Governing.com: "How Well Can a City Predict Its Future 20 Years Out?"


"In 1994, Seattle won praise from urbanist thinkers nationwide with its 20-year plan for population and economic growth"

Link to web site

"Twenty years ago, Seattle was America’s epicenter of urban planning. Its mayor, Norm Rice, had sponsored and guided into law a long-range blueprint that laid out in copious detail what the city was projected to look like in the faraway year of 2014.

"According to Seattle's Comprehensive Plan, as the document was officially known, the city would emerge from a period of slow growth and increase its population significantly in the ensuing two decades. It would use its planning tools to direct the new growth into 39 'urban villages' scattered across the city. These communities would gradually evolve into urbanist showplaces: compact enclaves organized around walkable streets, neighborhood commerce, reliable public transportation and abundant green space. Elements of the plan seemed to come straight out of the writings of Jane Jacobs, the author of the influential 1961 book The Death and Life of Great American Cities.

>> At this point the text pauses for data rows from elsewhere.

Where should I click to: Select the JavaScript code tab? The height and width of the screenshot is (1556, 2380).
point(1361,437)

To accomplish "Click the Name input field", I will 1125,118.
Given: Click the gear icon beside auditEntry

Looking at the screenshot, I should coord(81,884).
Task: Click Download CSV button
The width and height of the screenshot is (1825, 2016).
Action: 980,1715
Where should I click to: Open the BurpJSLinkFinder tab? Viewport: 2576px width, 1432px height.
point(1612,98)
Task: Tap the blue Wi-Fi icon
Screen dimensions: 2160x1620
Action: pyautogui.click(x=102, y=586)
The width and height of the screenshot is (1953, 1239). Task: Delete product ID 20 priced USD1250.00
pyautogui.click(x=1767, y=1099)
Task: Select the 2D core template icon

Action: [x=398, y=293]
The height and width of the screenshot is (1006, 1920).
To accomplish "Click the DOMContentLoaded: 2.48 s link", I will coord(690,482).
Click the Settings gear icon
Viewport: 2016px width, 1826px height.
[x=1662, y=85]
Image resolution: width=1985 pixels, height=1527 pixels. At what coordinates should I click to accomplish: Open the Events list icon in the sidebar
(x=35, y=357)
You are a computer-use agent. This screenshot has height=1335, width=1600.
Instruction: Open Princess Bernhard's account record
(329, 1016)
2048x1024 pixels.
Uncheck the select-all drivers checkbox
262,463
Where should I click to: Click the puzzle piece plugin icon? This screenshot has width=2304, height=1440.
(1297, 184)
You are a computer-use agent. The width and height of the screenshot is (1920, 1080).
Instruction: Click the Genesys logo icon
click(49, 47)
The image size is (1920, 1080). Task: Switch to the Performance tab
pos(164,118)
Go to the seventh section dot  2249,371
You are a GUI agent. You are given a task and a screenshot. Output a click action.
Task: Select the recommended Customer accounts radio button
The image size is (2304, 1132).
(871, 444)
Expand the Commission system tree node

"... In 2013, newly elected Mayor Ed Murray did something mayors typically forget to do. He asked what the consequences of the once-famous urban plan had been. And he hired Peter Steinbrueck, a longtime city council member who had opened up a private urban consulting firm, to launch a study to find out. Steinbrueck’s team spent a year on what it called the Seattle Sustainable Neighborhoods Assessment Project, studying 10 of the urban villages in minute detail and gathering more general information about the city itself. Earlier this year, it produced a 170-page report."